Epicycles All the Way Down
This essay critically examines the fundamental nature of Large Language Models, arguing they are sophisticated pattern-fitters rather than true understanding engines, despite their remarkable capabilities. It delves into the 'epicycles' problem, where incremental fixes are applied without addressing core generative limitations, leading to unique failure modes. The piece offers a nuanced perspective on AI intelligence and consciousness, making it a compelling read for those interested in the philosophical and technical underpinnings of LLMs.
The Lowdown
Rohit Krishnan's "Epicycles All The Way Down" explores the inherent nature of Large Language Models, positing that despite their extraordinary success, they operate primarily as highly effective pattern-fitters rather than systems with genuine understanding.

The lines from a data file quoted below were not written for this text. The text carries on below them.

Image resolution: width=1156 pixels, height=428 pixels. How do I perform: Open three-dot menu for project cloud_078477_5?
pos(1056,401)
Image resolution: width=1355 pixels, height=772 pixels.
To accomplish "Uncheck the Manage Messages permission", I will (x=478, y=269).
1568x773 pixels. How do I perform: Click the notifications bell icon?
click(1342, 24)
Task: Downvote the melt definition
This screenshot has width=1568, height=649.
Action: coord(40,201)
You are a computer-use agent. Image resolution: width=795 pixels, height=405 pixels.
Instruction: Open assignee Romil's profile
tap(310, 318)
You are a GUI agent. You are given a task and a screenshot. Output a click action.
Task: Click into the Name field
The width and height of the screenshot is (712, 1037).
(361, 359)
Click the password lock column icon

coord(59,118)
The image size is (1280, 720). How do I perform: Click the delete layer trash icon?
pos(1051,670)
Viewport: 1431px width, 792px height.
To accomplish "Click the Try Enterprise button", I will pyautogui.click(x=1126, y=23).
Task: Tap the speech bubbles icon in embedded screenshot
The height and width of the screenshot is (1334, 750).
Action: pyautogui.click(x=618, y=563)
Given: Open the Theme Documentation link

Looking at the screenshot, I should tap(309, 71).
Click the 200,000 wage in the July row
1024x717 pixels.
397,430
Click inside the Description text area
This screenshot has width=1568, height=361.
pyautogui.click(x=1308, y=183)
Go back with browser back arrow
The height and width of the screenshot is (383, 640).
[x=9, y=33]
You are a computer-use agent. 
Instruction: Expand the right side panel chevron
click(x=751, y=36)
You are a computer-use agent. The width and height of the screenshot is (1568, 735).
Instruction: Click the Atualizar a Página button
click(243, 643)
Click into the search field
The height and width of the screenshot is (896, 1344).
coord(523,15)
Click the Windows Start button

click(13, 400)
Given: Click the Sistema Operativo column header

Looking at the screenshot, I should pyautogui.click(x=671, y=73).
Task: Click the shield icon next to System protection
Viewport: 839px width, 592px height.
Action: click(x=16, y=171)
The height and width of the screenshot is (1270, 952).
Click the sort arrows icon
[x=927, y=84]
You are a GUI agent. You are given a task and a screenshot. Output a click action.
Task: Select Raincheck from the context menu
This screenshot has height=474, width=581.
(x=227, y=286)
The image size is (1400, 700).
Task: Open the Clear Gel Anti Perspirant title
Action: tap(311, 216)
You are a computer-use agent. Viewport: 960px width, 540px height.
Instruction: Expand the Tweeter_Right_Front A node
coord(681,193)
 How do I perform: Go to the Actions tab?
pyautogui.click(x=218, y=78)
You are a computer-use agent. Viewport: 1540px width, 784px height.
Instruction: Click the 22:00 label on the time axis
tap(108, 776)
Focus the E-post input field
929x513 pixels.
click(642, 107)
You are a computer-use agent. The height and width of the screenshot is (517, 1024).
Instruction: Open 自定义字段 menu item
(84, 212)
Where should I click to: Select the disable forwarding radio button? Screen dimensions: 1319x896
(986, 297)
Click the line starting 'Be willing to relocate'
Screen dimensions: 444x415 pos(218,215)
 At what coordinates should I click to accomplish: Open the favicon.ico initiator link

Drawing on personal anecdotes, philosophical concepts, and mathematical theorems, the essay unpacks why LLMs often achieve impressive results through approximation, yet struggle with fundamental generative principles.
- The author opens with personal experiences, like re-deriving formulas for exams and a failed poker strategy based on intuition over calculation, to illustrate the difference between understanding and pure pattern matching.
- LLMs are characterized as "over-fit pattern-fitters" that continuously add "epicycles" (ad-hoc adjustments) to achieve performance, rather than uncovering the underlying generative rules.
- The essay references Gold's theorem, suggesting that training solely on positive examples can lead LLMs to infer a program that fits the data, but not necessarily the intended true program.
- It highlights a distinction where success is "low-dimensional" (few ways to be right) but failure is "high-dimensional" (infinite ways to be wrong), a space LLMs uniquely explore.
- The concept of "understanding as compression" (Eric Baum) and high-dimensional memory (Kanerva) is presented as a compelling theory for how LLMs function, storing thoughts and sensations as coordinates in space.
- The author's own experiments with transformers attempting to learn Elementary Cellular Automata and wave functions demonstrate how models approximate rather than learning fundamental rules.
- Reasoning in LLMs is framed as a form of search over latent programs, where models are taught to think step-by-step, but this still represents learning patterns of reasoning, not necessarily true generative understanding.
- The essay challenges simplistic notions of LLM consciousness, suggesting their intelligence is more akin to a superintelligent market or swarm, lacking continuous, subjective experience.
- It proposes that successful AI alignment will resemble managing other complex, super-intelligent systems like the economy, involving extensive rules, supervision, and co-evolution.
The core argument concludes that while LLMs are incredibly capable machines born from their evolutionary data, they mostly act like water flowing downhill, pulled towards patterns rather than discovering parsimonious, foundational laws. While scale helps, it may not fundamentally shift this paradigm, indicating that LLMs may always excel at tasks humans can do, but lack the adaptability for tasks humans invent.